## DATASET ENTRIES
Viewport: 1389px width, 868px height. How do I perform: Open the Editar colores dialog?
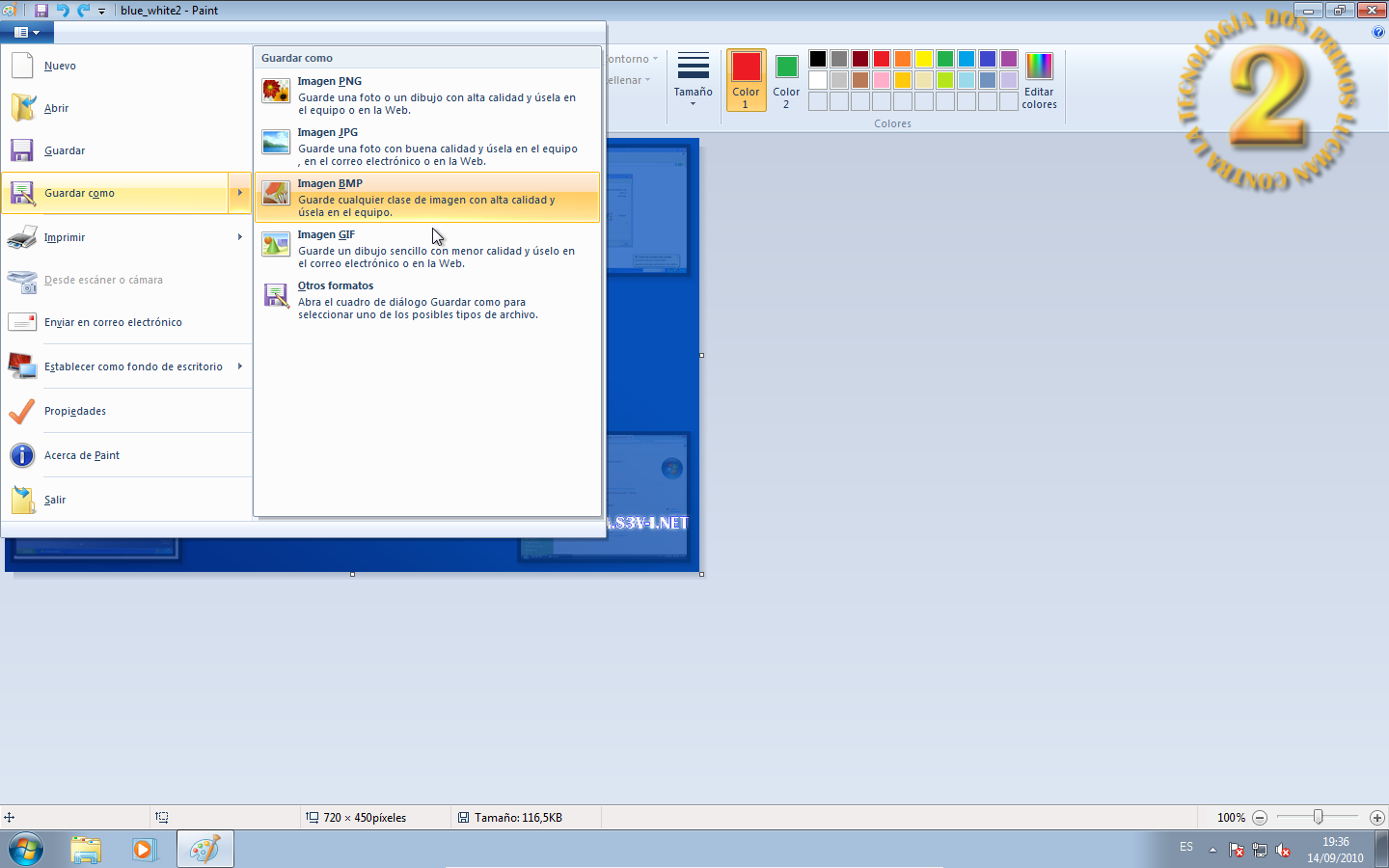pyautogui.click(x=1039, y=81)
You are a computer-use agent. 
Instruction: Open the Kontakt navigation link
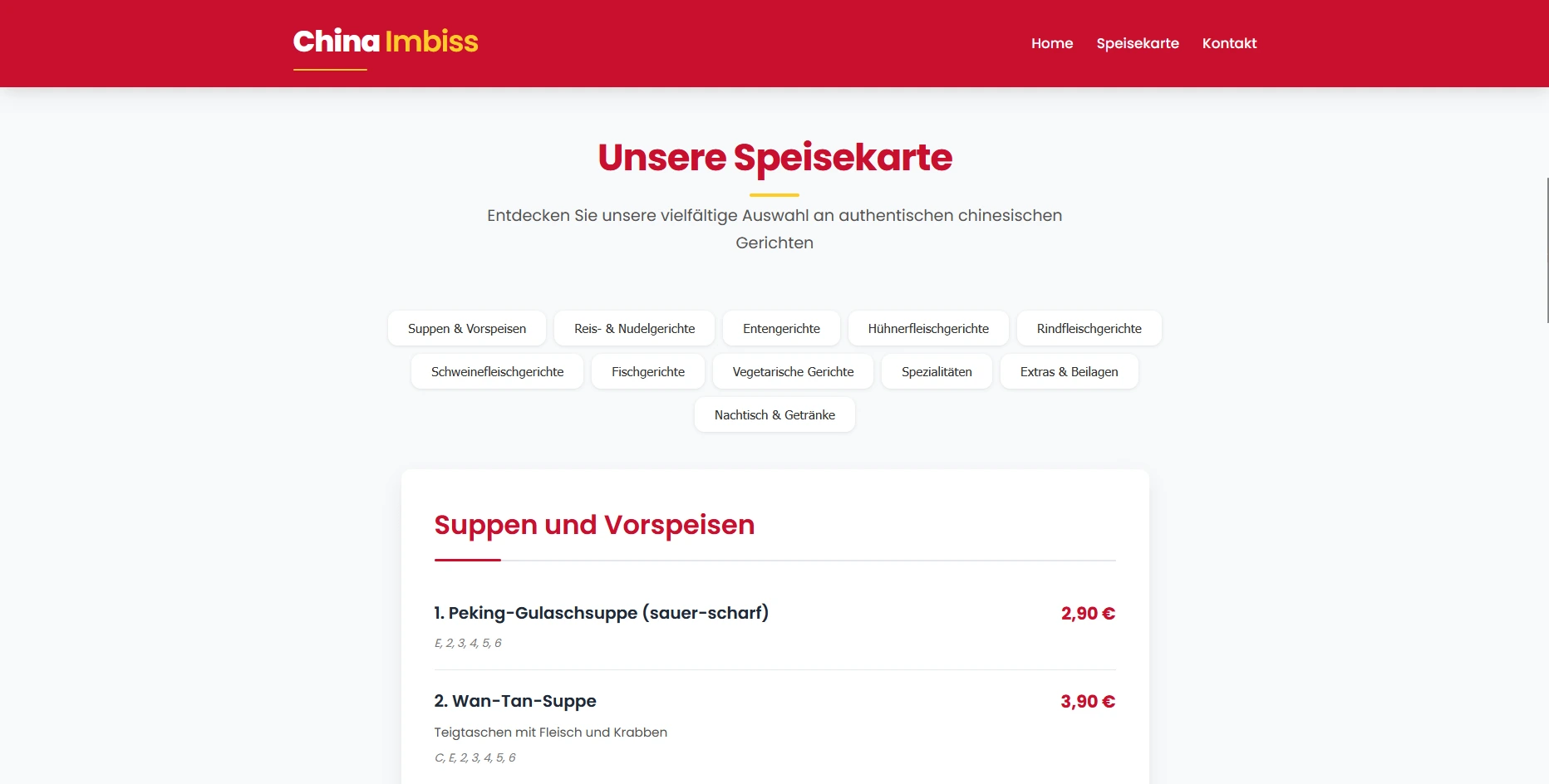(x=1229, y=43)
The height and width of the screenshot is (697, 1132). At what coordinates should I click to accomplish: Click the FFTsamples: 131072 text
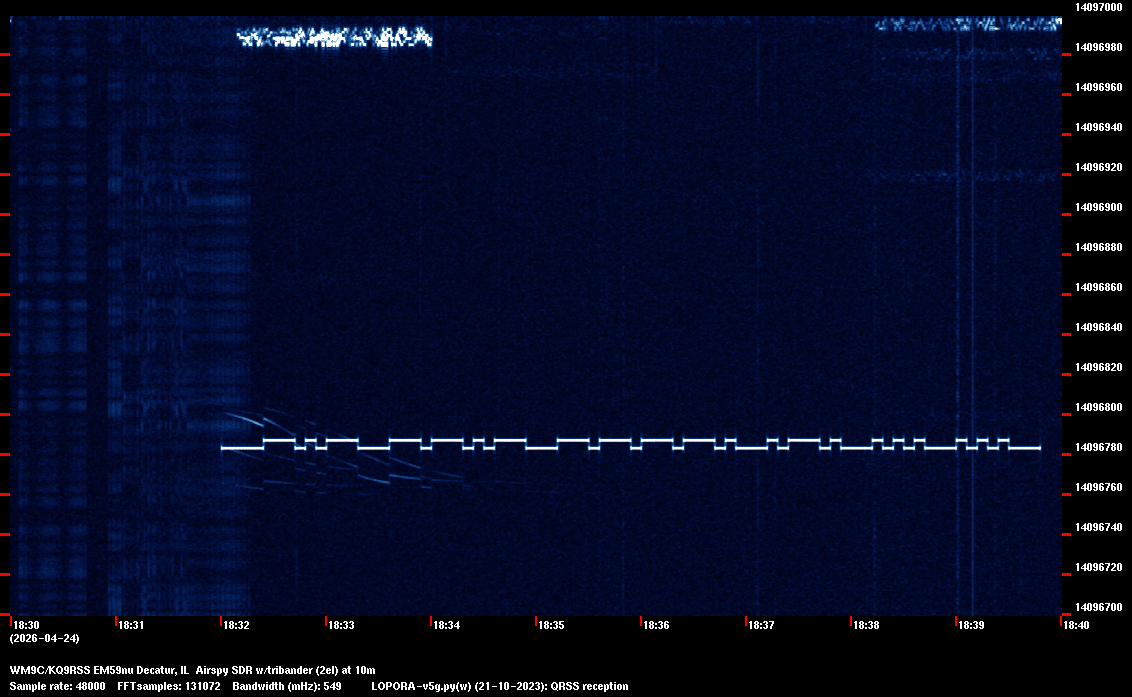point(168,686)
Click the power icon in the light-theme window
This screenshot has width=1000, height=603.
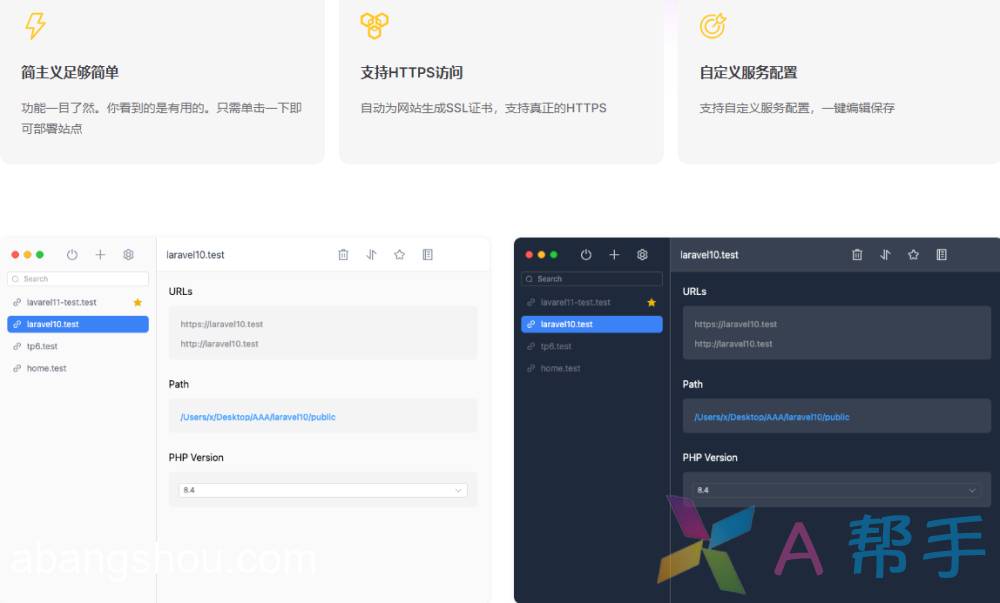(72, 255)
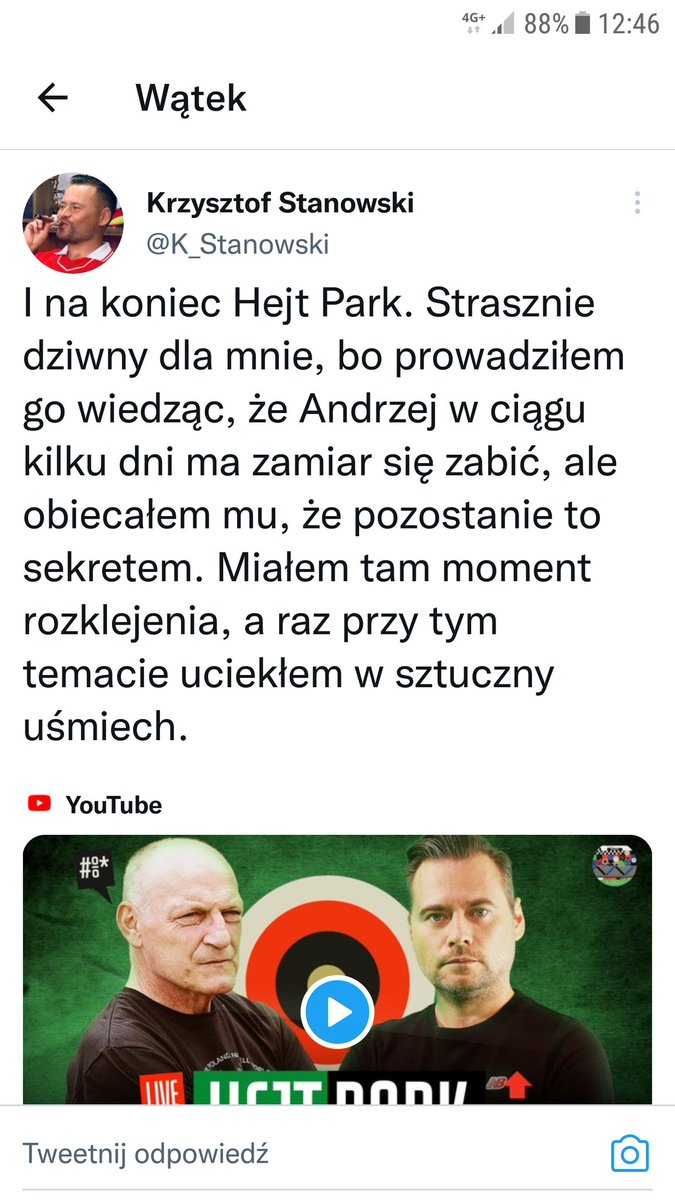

## WORK INSTRUCTIONS
Only the lines from the one with "Click the power" through the final line of the entries above are to be repeated, exactly as written and without pictures.

## TASK OUTPUT
Click the power icon in the light-theme window
This screenshot has width=1000, height=603.
(72, 255)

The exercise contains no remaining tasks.